#### Material for this task ####

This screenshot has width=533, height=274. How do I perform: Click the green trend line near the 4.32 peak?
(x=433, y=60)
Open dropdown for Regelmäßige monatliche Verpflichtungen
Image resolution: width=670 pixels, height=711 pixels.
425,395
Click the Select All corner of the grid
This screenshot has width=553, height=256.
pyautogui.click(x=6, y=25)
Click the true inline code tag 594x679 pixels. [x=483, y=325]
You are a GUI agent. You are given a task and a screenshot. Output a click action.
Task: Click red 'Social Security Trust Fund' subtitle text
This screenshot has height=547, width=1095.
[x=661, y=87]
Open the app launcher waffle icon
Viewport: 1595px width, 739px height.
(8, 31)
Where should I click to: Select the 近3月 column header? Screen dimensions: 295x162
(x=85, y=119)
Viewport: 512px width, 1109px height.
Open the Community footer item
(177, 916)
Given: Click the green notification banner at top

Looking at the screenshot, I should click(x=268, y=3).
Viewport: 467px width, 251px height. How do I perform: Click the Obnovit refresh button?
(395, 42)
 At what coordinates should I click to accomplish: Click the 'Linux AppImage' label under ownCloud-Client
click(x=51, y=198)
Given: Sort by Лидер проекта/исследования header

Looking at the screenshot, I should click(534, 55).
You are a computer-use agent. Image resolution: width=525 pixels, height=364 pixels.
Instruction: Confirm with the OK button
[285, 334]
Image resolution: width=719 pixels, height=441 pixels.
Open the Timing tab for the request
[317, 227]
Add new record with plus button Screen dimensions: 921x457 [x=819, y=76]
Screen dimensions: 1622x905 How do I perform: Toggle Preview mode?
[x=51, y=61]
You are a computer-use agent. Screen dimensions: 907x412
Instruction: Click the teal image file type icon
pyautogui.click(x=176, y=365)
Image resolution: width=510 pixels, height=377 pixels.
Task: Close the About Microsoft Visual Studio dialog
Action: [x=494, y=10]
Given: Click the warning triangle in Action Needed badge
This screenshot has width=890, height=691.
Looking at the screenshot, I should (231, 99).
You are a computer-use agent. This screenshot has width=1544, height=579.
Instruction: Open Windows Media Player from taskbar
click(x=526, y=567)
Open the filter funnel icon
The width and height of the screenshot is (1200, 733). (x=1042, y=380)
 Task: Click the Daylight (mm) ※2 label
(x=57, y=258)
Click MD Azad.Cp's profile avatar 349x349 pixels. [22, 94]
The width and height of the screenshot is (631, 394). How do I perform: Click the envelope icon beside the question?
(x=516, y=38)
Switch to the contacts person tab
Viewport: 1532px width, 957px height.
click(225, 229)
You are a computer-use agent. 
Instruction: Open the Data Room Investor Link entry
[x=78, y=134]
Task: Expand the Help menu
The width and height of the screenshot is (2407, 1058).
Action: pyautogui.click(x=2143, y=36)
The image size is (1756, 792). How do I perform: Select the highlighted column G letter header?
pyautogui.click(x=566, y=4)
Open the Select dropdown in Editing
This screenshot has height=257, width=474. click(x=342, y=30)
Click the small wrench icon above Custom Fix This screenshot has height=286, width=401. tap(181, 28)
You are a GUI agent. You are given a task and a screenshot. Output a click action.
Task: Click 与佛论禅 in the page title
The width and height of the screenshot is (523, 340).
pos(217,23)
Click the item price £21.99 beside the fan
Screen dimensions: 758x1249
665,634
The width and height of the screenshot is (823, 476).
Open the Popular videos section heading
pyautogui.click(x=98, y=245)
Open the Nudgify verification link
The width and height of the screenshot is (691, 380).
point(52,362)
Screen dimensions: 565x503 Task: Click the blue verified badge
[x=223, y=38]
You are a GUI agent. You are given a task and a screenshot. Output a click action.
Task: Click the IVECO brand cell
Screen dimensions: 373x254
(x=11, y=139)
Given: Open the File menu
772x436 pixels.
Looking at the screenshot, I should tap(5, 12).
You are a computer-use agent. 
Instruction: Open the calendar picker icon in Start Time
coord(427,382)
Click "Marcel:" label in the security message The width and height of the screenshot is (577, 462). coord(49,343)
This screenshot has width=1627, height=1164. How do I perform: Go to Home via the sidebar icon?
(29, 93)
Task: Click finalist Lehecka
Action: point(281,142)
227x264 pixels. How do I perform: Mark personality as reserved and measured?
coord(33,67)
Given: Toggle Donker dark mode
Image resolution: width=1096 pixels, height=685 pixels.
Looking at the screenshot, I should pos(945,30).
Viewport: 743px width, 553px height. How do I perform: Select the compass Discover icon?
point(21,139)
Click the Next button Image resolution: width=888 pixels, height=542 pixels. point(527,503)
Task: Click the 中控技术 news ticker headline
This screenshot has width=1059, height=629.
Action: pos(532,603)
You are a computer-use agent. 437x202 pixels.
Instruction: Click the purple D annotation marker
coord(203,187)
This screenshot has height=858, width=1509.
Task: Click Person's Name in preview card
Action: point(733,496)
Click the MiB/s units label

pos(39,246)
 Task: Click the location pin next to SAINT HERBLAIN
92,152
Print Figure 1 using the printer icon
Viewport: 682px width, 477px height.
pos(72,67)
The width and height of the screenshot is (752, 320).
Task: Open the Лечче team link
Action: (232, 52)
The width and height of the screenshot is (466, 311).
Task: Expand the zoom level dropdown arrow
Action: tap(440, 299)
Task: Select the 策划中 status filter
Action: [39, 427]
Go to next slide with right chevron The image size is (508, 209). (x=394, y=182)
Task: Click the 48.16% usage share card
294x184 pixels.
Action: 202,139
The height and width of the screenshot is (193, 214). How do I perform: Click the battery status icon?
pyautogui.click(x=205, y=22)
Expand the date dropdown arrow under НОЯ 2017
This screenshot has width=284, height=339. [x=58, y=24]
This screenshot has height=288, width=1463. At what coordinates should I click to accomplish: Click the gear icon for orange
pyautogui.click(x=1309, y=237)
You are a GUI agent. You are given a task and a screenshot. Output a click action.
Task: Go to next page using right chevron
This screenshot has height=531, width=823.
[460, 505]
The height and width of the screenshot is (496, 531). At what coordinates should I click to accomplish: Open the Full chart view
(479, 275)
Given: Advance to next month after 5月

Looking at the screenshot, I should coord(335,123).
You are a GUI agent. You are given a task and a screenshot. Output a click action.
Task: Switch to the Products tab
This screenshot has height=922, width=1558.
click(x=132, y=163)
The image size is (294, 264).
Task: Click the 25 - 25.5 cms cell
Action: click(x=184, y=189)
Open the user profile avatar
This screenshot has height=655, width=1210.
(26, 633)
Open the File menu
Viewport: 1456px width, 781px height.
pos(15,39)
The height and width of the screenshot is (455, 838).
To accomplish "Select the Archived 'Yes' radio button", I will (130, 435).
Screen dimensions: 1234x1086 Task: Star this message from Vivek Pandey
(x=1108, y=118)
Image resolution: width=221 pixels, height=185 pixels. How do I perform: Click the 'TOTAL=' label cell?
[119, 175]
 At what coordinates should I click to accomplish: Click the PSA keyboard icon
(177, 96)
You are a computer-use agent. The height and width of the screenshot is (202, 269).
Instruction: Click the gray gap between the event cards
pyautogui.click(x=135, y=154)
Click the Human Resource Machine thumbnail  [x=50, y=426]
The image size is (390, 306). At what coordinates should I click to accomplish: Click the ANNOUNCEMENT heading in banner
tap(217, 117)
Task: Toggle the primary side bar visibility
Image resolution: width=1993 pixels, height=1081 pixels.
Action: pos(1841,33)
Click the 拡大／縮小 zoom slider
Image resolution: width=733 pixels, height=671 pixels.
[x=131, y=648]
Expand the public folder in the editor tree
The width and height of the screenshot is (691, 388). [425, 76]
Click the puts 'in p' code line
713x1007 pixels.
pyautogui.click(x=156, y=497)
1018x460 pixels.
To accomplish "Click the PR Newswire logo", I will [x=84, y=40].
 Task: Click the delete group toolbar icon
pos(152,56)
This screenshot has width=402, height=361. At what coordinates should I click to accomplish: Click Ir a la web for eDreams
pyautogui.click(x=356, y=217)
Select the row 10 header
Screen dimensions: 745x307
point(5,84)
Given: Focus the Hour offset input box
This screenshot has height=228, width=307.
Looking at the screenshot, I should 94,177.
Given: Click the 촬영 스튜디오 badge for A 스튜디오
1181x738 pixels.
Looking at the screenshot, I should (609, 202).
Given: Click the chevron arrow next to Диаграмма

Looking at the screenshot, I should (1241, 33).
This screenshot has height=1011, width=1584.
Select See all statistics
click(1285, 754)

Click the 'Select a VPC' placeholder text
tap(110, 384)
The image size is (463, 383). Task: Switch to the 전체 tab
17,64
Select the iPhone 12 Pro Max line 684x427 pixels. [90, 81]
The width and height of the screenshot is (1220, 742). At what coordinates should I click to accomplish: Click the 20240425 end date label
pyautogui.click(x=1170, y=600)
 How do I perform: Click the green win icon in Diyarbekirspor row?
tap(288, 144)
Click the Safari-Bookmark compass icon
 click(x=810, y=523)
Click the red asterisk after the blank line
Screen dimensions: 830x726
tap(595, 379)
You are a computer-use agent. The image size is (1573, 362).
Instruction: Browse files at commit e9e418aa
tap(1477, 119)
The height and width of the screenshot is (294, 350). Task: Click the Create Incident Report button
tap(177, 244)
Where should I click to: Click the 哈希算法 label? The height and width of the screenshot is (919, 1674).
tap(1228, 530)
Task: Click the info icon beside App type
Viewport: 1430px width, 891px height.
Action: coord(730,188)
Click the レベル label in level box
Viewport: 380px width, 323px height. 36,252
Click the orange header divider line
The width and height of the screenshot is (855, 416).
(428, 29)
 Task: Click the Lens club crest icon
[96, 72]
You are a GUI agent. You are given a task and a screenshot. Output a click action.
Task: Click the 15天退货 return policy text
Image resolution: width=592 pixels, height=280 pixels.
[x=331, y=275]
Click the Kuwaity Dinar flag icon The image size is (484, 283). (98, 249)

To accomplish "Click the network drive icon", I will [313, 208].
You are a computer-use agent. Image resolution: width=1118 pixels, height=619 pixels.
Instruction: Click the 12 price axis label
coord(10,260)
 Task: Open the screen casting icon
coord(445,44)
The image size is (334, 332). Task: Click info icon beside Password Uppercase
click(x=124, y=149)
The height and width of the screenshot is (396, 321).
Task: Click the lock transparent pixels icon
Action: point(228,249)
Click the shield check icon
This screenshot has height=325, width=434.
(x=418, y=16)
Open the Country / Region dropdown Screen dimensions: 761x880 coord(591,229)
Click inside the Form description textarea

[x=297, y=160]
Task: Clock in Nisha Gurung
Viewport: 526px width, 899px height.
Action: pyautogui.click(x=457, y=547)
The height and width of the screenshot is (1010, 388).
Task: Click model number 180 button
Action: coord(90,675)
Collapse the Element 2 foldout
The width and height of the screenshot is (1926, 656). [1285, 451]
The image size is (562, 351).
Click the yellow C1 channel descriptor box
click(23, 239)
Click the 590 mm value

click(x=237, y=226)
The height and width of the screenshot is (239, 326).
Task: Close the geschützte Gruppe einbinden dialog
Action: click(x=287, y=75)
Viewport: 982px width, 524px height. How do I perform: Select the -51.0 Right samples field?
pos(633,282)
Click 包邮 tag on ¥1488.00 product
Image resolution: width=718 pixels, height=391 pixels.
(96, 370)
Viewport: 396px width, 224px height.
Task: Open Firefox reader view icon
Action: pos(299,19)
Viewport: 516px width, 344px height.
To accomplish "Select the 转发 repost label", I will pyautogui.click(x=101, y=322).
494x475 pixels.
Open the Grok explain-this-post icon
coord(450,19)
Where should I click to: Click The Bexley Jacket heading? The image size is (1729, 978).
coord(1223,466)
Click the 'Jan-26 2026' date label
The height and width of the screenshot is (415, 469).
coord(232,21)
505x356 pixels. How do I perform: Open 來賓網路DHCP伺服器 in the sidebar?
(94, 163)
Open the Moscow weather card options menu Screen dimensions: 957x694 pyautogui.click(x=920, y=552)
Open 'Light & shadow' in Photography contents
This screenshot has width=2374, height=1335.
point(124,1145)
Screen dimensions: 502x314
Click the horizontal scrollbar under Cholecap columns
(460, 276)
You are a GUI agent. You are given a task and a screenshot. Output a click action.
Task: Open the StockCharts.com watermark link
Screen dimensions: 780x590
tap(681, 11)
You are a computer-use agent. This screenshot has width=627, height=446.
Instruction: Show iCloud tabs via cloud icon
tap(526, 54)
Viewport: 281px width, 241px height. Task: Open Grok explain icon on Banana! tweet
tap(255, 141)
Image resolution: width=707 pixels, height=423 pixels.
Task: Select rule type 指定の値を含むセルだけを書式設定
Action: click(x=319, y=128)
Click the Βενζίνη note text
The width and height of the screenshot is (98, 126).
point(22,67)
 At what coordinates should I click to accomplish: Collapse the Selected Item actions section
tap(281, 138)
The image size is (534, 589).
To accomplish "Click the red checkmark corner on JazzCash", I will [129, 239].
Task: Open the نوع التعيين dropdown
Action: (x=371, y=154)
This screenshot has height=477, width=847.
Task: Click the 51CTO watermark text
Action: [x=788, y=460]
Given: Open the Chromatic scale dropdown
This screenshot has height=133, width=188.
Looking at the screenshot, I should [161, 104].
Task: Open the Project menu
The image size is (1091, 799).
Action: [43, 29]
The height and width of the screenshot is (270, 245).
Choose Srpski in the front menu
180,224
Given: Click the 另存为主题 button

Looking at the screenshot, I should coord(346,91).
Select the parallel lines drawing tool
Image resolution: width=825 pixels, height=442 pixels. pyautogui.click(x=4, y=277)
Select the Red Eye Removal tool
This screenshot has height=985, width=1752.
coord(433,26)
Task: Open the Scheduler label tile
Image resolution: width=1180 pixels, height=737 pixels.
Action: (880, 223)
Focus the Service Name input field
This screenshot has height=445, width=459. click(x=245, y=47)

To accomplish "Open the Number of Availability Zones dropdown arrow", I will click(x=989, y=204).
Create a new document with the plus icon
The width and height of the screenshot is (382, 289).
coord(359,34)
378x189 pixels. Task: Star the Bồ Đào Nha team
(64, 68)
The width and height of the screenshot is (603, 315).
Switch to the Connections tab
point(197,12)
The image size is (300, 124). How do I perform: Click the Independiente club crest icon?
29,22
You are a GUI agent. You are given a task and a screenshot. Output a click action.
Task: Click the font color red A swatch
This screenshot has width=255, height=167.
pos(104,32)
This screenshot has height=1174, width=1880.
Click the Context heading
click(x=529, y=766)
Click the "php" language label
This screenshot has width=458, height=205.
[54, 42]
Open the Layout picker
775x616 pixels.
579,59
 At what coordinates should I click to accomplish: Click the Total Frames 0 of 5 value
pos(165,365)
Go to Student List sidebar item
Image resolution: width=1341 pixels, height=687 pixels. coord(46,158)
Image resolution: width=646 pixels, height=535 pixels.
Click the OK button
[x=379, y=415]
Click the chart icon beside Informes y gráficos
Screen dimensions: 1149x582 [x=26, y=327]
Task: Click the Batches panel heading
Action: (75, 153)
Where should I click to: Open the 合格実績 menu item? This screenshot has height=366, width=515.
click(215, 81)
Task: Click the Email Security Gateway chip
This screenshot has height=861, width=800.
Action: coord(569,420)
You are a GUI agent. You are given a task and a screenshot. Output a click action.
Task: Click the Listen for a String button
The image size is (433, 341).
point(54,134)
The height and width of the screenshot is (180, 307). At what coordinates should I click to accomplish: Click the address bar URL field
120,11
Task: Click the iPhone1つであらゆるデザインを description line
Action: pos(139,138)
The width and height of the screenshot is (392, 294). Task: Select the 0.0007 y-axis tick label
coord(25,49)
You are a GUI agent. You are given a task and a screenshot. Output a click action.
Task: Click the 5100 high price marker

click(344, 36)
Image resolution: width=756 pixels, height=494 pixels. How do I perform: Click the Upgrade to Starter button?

####

Requirement: Update the lines from the one containing "has width=1544, height=579." through the one containing "click(225, 229)", inclusive, by replacing "envelope icon" with "mail icon" and leaving all else unchanged. Give only those lines.

Result for this exercise:
You are a computer-use agent. This screenshot has width=1544, height=579.
Instruction: Open Windows Media Player from taskbar
click(x=526, y=567)
Open the filter funnel icon
The width and height of the screenshot is (1200, 733). (x=1042, y=380)
 Task: Click the Daylight (mm) ※2 label
(x=57, y=258)
Click MD Azad.Cp's profile avatar 349x349 pixels. [22, 94]
The width and height of the screenshot is (631, 394). How do I perform: Click the mail icon beside the question?
(x=516, y=38)
Switch to the contacts person tab
Viewport: 1532px width, 957px height.
click(225, 229)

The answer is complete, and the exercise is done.